Directions — Count how many lines of the data below contain the string "computer"; the reply should be that number alone.

Stored data:
--------------------------------

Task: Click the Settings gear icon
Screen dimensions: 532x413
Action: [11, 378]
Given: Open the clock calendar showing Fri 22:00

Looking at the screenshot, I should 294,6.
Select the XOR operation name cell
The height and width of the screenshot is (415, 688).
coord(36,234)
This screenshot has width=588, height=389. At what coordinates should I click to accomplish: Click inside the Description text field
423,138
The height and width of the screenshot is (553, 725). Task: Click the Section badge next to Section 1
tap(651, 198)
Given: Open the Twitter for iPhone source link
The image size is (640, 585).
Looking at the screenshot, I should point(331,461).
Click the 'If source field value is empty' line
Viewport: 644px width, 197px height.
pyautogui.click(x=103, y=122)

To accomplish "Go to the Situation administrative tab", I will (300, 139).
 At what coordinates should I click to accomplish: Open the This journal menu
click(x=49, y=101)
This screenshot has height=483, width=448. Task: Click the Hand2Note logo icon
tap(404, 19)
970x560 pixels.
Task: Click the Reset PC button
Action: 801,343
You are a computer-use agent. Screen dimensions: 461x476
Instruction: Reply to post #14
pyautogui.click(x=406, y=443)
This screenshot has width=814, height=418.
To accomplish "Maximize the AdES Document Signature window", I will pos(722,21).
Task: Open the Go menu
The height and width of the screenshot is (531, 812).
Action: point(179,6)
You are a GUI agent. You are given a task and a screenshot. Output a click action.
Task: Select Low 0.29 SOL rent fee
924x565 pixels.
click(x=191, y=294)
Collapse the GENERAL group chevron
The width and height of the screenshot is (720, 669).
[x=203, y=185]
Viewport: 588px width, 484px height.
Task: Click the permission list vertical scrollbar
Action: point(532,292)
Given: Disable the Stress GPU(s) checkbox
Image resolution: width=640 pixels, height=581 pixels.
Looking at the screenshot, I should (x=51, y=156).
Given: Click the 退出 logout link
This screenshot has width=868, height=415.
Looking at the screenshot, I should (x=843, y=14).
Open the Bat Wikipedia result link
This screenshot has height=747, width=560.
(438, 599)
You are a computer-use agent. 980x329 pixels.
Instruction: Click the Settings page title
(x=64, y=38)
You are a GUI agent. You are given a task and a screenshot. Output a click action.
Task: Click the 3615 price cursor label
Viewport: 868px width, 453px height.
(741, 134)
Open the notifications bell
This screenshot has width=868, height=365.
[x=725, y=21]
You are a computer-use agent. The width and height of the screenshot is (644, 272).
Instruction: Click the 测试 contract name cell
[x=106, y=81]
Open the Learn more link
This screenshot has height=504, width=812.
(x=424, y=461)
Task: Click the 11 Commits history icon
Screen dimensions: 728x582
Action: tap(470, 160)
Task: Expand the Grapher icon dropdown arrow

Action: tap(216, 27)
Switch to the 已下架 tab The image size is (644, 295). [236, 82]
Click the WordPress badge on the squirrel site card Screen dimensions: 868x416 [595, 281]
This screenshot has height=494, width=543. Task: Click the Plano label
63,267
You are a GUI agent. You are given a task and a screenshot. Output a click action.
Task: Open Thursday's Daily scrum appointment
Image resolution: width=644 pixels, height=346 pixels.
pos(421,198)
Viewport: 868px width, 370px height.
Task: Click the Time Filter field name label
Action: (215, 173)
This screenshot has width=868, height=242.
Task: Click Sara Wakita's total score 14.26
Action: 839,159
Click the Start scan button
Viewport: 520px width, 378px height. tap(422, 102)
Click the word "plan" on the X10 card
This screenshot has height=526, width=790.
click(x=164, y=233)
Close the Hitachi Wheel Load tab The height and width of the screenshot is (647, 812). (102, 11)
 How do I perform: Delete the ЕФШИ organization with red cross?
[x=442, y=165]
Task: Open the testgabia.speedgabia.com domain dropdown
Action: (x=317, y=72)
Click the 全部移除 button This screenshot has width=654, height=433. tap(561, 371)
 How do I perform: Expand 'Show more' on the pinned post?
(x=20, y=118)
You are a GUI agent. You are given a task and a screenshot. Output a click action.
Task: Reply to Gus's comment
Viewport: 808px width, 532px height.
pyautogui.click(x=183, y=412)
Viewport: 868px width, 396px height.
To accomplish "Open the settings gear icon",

--------------------------------

Problem solution — 3